You are viewing a plain text version of this content. The canonical link for it is here.
Posted to user@nutch.apache.org by Sol Lederman <so...@gmail.com> on 2017/11/08 14:55:00 UTC
different regex-urlfilter.txt files for different sets of URLs?
Hi,
I need to have different regex-urlfilter.txt files for different crawls.
Since the file lives in conf and I don't see a way to point nutch inject to
a different file or a different conf directory, I assume I should just swap
in a different regex-urlfilter.txt file every time I do a crawl.
Does that sound right?
Thanks.
Sol
Re: different regex-urlfilter.txt files for different sets of URLs?
Posted by Sol Lederman <so...@gmail.com>.
Hi Rushikesh,
I'm very new to Nutch. I'll let Sebastian and the other experts guide you.
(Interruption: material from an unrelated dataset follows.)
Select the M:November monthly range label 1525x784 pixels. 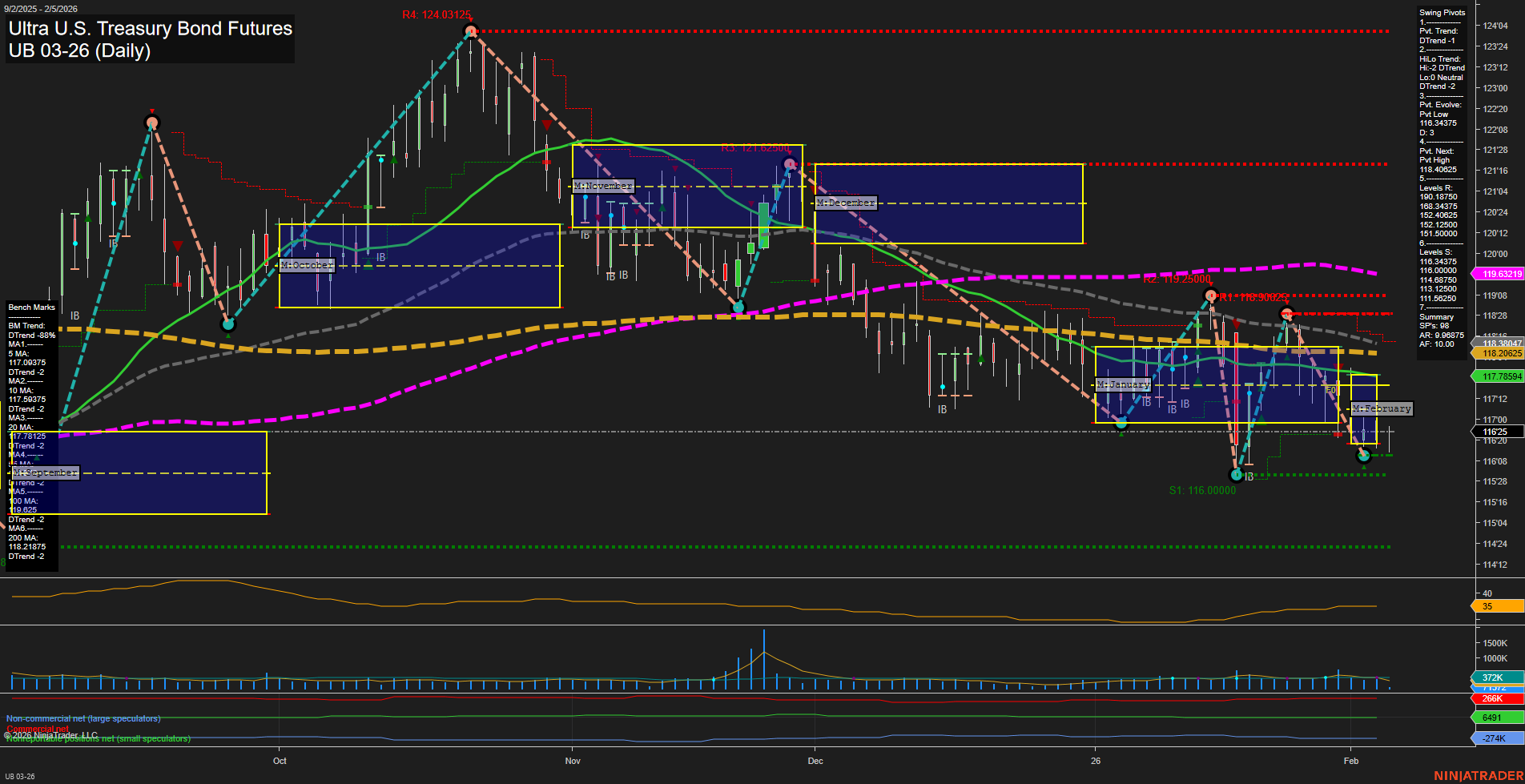pos(603,186)
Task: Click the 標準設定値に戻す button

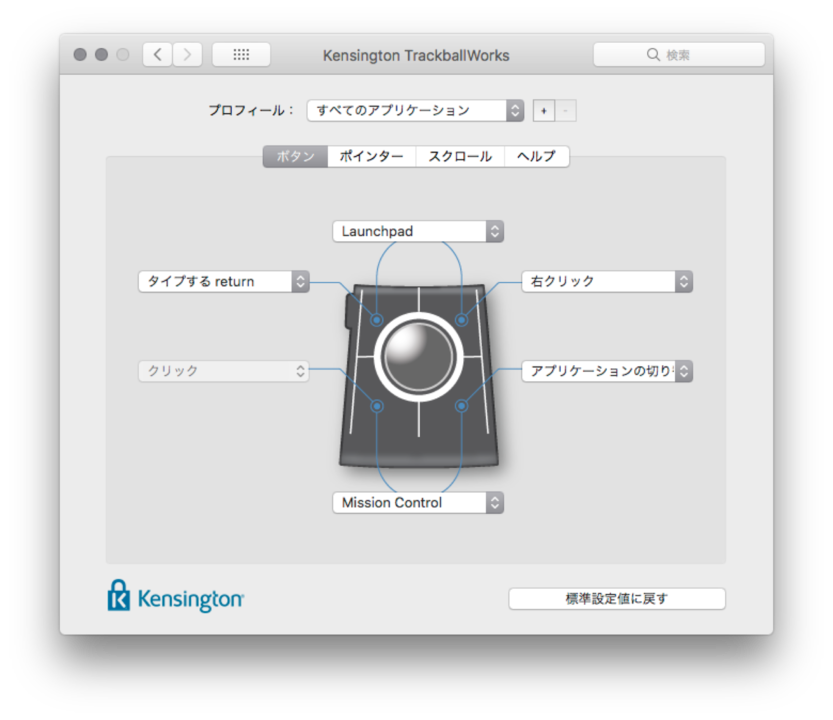Action: pos(617,599)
I suspect that success in removing the header and footer will be very
dependent on the HTML files you're processing.
A quick Google search finds these pages:
http://grokbase.com/t/nutch/user/155ensey7k/parsing-pages-but-removing-headers-and-footers
http://grokbase.com/t/nutch/user/1563bdhv85/crawling-pages-but-ignoring-header-and-footer
http://lucene.472066.n3.nabble.com/Removing-Common-Web-Page-Header-and-Footer-from-content-td4168764.html
I suggest you start a new thread since I don't believe your question has
anything to do with this regex-urlfilter.txt discussion.
I also suggest that you try to implement what is suggested in those pages
and then write back (in a new discussion thread) what you did and what
isn't working.
Sol
On Thu, Nov 9, 2017 at 11:02 AM, Rushikesh K <ru...@gmail.com>
wrote:
> Hi Sol,
> i have a question we are trying to use Nutch 1.3 for our website crawling
> ,we have a requirement of skipping the header and footer .I was searching
> online but there isnt an exact solution i found.Can you please guide us
> through that.
>
> I really appreciate you in advance!
>
> On Thu, Nov 9, 2017 at 11:23 AM, Sol Lederman <so...@gmail.com>
> wrote:
>
> > Awesome! Thank you.
> >
>
>
>
> --
> Regards
> Rushikesh M
> .Net Developer
>
Re: different regex-urlfilter.txt files for different sets of URLs?
Posted by Rushikesh K <ru...@gmail.com>.
Hi Sol,
i have a question we are trying to use Nutch 1.3 for our website crawling
,we have a requirement of skipping the header and footer .I was searching
online but there isnt an exact solution i found.Can you please guide us
through that.
I really appreciate you in advance!
On Thu, Nov 9, 2017 at 11:23 AM, Sol Lederman <so...@gmail.com>
wrote:
> Awesome! Thank you.
>
--
Regards
Rushikesh M
.Net Developer
Re: different regex-urlfilter.txt files for different sets of URLs?
Posted by Sol Lederman <so...@gmail.com>.
Awesome! Thank you.
Re: different regex-urlfilter.txt files for different sets of URLs?
Posted by Sebastian Nagel <wa...@googlemail.com>.
Hi Sol,
of course, you could provide a separate package for every crawl.
In local mode, it's easier to point NUTCH_CONF_DIR to the right directory,
could be even a hierarchy of folders to search for config files separated
by ':' (config files are actually searched on the Java classpath)
E.g., one could define a shell function for Nutch, e.g.
nutch () {
NUTCH_LOG_DIR=./logs NUTCH_CONF_DIR=./conf:$NUTCH_HOME/conf $NUTCH_HOME/bin/nutch "$@"
}
Every config file in ./conf/ is taken first (usually nutch-site.xml) before those
from $NUTCH_HOME/conf/.
For your specific use case, see also:
<property>
<name>urlfilter.regex.file</name>
<value>regex-urlfilter.txt</value>
<description>Name of file on CLASSPATH containing regular expressions
used by urlfilter-regex (RegexURLFilter) plugin.</description>
</property>
This would also work in cluster mode as you can set/overwrite properties
from command-line when launching Nutch.
Sebastian
On 11/08/2017 03:55 PM, Sol Lederman wrote:
> Hi,
>
> I need to have different regex-urlfilter.txt files for different crawls.
> Since the file lives in conf and I don't see a way to point nutch inject to
> a different file or a different conf directory, I assume I should just swap
> in a different regex-urlfilter.txt file every time I do a crawl.
>
> Does that sound right?
>
> Thanks.
>
> Sol
>